Can you rewrite the records from the line with "Open the acorcaca seller profile name" up to and including the line with "Action: point(281,227)", replacing "GUI agent" with "desktop agent" and leaving everything else unchanged?
------ Extracted records ------
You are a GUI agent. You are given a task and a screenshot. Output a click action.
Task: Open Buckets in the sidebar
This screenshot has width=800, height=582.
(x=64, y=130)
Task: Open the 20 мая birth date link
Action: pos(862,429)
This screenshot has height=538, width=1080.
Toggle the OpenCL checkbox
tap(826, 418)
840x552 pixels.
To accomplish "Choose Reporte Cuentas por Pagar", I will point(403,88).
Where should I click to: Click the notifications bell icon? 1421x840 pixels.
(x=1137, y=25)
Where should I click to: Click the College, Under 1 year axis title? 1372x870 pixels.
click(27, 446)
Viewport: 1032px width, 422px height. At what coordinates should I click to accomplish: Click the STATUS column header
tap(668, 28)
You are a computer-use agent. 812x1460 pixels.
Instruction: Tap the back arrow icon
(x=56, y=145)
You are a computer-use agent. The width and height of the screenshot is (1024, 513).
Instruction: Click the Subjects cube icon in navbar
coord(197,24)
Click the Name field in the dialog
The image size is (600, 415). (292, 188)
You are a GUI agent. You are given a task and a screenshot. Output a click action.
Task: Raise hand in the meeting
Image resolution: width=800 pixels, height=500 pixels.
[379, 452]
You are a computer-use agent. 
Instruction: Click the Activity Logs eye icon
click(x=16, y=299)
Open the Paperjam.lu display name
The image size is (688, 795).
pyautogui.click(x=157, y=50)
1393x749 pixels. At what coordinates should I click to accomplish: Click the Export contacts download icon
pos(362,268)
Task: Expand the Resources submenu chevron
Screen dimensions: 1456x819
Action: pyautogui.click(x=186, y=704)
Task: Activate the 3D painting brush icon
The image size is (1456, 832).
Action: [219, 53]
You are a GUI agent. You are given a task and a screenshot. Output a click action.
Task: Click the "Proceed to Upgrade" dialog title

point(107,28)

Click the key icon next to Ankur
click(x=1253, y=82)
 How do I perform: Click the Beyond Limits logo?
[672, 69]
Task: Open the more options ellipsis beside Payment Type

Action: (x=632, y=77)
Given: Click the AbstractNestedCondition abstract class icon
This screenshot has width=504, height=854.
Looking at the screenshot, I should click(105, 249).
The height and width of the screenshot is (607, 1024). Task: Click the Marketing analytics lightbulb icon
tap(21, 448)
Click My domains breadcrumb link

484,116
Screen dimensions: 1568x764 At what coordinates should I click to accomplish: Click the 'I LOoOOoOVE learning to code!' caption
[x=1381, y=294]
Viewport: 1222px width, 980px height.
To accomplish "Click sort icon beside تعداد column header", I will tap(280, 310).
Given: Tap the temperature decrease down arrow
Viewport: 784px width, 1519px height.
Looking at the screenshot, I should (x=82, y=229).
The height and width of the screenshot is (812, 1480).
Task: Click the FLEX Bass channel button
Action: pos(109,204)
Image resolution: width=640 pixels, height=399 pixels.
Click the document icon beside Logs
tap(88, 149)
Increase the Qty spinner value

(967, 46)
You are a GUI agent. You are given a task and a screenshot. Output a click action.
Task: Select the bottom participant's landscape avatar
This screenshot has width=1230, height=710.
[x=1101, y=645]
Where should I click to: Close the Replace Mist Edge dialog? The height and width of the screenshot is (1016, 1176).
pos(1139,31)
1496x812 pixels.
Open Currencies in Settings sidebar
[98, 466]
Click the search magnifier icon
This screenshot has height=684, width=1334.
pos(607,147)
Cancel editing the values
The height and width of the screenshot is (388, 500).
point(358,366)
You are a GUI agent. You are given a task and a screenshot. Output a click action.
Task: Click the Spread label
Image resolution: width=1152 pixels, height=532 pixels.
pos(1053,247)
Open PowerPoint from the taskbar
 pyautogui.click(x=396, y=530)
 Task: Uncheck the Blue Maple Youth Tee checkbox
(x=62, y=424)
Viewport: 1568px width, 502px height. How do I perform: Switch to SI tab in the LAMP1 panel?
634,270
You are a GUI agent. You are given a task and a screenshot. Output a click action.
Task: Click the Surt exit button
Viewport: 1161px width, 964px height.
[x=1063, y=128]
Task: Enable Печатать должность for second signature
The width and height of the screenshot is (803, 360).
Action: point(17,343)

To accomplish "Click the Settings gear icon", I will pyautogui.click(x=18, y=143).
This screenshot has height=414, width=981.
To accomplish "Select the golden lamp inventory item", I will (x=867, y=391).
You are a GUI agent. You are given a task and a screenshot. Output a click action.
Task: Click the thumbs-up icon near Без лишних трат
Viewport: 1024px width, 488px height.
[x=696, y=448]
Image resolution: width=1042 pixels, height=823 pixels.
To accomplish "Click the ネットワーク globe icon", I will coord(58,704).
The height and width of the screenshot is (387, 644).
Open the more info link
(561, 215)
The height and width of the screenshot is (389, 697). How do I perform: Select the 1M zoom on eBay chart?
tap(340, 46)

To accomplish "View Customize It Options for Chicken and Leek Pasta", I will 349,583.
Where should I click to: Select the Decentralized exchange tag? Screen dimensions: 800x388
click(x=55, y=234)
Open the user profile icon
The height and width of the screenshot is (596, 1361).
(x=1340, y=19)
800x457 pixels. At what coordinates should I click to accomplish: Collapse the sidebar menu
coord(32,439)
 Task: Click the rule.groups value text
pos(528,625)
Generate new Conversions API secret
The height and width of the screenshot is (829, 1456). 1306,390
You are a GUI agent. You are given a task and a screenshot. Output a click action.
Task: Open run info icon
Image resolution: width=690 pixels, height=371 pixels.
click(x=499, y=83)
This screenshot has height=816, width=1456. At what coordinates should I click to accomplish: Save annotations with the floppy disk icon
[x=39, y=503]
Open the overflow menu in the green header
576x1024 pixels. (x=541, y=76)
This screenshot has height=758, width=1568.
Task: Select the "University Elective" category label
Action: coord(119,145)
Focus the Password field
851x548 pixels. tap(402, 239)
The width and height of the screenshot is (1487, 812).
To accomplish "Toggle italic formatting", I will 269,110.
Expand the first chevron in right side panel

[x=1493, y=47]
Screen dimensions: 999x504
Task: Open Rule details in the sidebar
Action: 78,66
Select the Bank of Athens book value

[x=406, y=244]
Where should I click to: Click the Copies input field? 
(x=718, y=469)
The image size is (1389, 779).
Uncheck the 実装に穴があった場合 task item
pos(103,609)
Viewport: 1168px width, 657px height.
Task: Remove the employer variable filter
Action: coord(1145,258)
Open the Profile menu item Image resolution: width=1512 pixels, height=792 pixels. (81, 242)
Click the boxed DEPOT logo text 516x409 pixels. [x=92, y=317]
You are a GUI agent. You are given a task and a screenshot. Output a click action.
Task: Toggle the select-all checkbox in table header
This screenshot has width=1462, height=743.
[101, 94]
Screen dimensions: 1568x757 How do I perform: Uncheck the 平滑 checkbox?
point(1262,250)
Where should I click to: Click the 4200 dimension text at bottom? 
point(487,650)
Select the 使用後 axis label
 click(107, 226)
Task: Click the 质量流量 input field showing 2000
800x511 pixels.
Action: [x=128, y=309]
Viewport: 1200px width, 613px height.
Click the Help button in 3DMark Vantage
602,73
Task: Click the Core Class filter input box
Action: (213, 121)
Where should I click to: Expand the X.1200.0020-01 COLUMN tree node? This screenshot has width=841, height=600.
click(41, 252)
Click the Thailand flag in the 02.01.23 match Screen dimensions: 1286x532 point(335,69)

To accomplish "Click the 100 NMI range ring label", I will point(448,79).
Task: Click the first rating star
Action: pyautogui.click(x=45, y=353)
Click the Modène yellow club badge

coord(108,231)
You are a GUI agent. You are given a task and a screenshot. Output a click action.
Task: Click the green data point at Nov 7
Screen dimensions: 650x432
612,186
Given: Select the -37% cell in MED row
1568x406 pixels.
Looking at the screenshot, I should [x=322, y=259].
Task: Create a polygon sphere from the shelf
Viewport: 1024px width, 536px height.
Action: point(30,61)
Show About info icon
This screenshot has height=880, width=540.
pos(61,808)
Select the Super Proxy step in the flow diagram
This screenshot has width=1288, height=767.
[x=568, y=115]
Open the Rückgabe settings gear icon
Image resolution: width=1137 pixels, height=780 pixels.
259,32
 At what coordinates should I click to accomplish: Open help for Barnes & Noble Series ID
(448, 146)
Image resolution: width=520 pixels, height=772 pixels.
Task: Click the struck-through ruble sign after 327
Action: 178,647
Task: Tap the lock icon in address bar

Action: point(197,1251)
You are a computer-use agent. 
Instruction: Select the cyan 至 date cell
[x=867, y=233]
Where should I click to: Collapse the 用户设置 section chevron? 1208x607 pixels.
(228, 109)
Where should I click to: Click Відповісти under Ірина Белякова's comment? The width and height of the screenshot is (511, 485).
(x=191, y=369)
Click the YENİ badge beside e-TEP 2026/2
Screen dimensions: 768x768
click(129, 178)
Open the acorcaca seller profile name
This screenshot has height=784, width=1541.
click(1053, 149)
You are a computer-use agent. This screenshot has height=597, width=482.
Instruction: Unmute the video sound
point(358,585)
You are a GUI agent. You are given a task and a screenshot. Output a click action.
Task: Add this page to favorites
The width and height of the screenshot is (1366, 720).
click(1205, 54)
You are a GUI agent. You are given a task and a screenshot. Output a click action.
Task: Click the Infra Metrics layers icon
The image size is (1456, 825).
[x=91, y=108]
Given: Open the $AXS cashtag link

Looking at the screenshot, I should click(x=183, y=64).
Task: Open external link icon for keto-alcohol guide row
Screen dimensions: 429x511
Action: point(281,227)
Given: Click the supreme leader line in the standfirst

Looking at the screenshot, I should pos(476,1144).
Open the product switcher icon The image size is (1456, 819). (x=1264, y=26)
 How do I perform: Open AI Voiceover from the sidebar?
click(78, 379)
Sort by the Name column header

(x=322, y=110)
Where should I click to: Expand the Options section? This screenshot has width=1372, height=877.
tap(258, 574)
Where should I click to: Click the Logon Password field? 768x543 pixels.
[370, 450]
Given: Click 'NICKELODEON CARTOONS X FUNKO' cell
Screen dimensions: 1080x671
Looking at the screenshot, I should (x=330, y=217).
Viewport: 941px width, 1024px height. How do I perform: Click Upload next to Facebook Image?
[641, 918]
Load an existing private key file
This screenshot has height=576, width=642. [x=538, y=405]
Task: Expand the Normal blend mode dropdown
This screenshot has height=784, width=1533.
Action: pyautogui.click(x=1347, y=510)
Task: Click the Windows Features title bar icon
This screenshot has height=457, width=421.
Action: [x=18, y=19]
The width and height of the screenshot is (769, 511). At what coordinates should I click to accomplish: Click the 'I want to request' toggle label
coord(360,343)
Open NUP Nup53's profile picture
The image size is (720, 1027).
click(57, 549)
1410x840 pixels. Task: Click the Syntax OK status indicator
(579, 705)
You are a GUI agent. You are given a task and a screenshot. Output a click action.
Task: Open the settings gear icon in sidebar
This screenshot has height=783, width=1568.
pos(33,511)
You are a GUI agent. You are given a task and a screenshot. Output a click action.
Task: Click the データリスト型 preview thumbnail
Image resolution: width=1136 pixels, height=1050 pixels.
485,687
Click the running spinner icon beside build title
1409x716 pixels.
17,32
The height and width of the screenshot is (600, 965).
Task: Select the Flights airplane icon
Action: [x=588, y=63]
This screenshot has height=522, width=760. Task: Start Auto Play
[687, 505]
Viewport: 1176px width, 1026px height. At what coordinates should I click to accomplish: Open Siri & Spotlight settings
------
--- Expected answer ---
Open the acorcaca seller profile name
This screenshot has height=784, width=1541.
click(1053, 149)
You are a computer-use agent. This screenshot has height=597, width=482.
Instruction: Unmute the video sound
point(358,585)
You are a desktop agent. You are given a task and a screenshot. Output a click action.
Task: Add this page to favorites
The width and height of the screenshot is (1366, 720).
click(1205, 54)
You are a desktop agent. You are given a task and a screenshot. Output a click action.
Task: Click the Infra Metrics layers icon
The image size is (1456, 825).
[x=91, y=108]
Given: Open the $AXS cashtag link

Looking at the screenshot, I should click(x=183, y=64).
Task: Open external link icon for keto-alcohol guide row
Screen dimensions: 429x511
Action: point(281,227)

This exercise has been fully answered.